Fonte: Luca Pietrantoni, Gabiele Prati Dipartimento di Scienze dell’educazione – Università degli Studi di Bologna

Bradford 1985

Un esempio di comportamento umano nei confronti dell’incendio è documentato nelle immagini riprese in diretta dell’incendio allo stadio di Bradford. L’11 maggio 1985 al Valley Parade di Bradford nel West Yorkshire, in Inghilterra, avvenne un gravissimo incendio in cui morirono 56 persone e ne rimasero ferite 265.
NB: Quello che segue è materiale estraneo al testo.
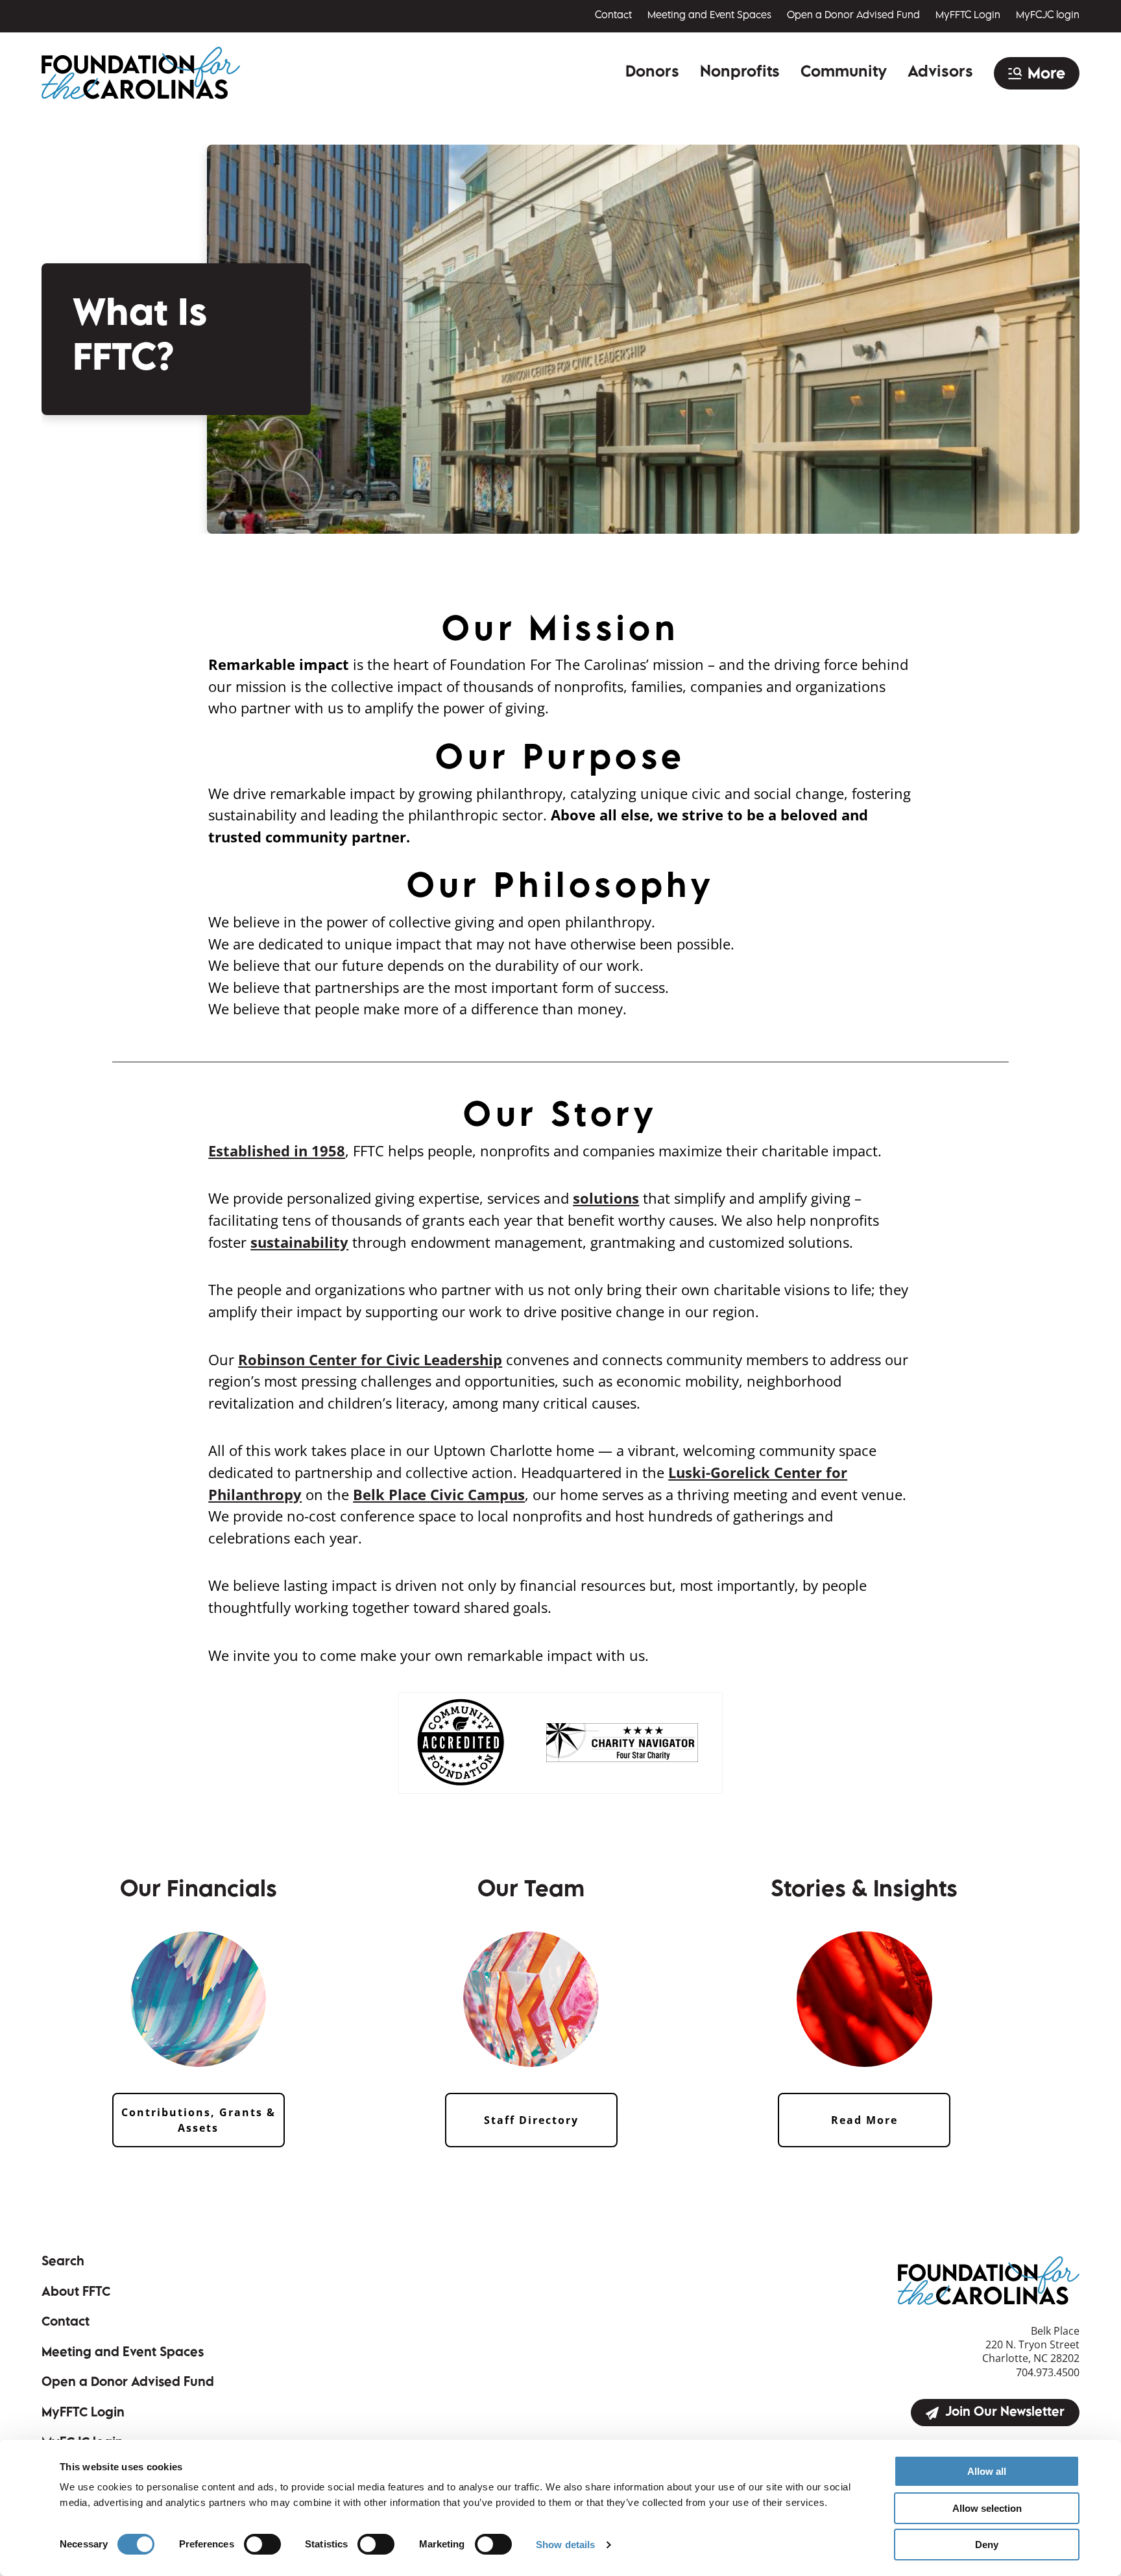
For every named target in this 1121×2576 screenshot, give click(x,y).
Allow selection (987, 2508)
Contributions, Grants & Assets (198, 2120)
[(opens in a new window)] (460, 1742)
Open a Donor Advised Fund (853, 16)
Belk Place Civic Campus (439, 1495)
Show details (565, 2544)
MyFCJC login (1047, 16)
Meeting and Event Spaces (709, 16)
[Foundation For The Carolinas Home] (141, 73)
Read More (864, 2120)
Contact (613, 16)
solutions (606, 1198)
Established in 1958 (276, 1151)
Sabato 11 maggio 1985 era in programma allo stadio Valley Parade di Bradford l’incontro tra Bradford City e Lincoln City, valido per il campionato di Third Division; dopo 40 minuti di gioco, probabilmente a causa di una sigaretta o un fiammifero, ci fu un primo focolaio nei pressi del settore G dello stadio. L’arbitro avvertito dal guardalinee, sospese subito la partita. La polizia cominciò inizialmente a far evacuare i tifosi presenti nel settore vicino all’incendio, convinti che questo potesse essere domato. La tribuna, costruita nel 1908, aveva un impalcato in legno così come la copertura che era anche rivestita di una tela catramata sigillata con catrame e bitume la quale prese subito fuoco e sciogliendosi andava ad alimentare ulteriormente il fuoco sulle gradinate sottostanti e a generare fumo che limitava la visibilità.

In un paio di minuti le fiamme cominciarono a diffondersi, facendo crollare il tetto dello stadio. I sopravvissuti raccontarono che era quasi impossibile respirare.

Molti spettatori, nel tentativo di scappare, scesero sul terreno di gioco, altri erano riusciti a rifugiarsi nelle case vicine, altri ancora cercarono di aiutare la polizia nel tentativo di salvare qualcuno, ma non c’erano estintori all’interno dello stadio; erano stati tolti per evitare possibili atti di vandalismo tra gli hooligans.

Tra le tribune e il campo era stato eretto un muro per contenere il fenomeno degli hooligans, come nel resto degli stadi inglesi nei primi anni ’80. Fortunatamente il muro non era alto come in altri stadi e la maggior parte degli spettatori riuscì a scavalcarlo e mettersi in salvo nel terreno di gioco. Se il muro fosse stato invalicabile il disastro avrebbe avuto proporzioni ben peggiori.

Dopo 4 minuti il settore interessato dalle fiamme era completamente distrutto.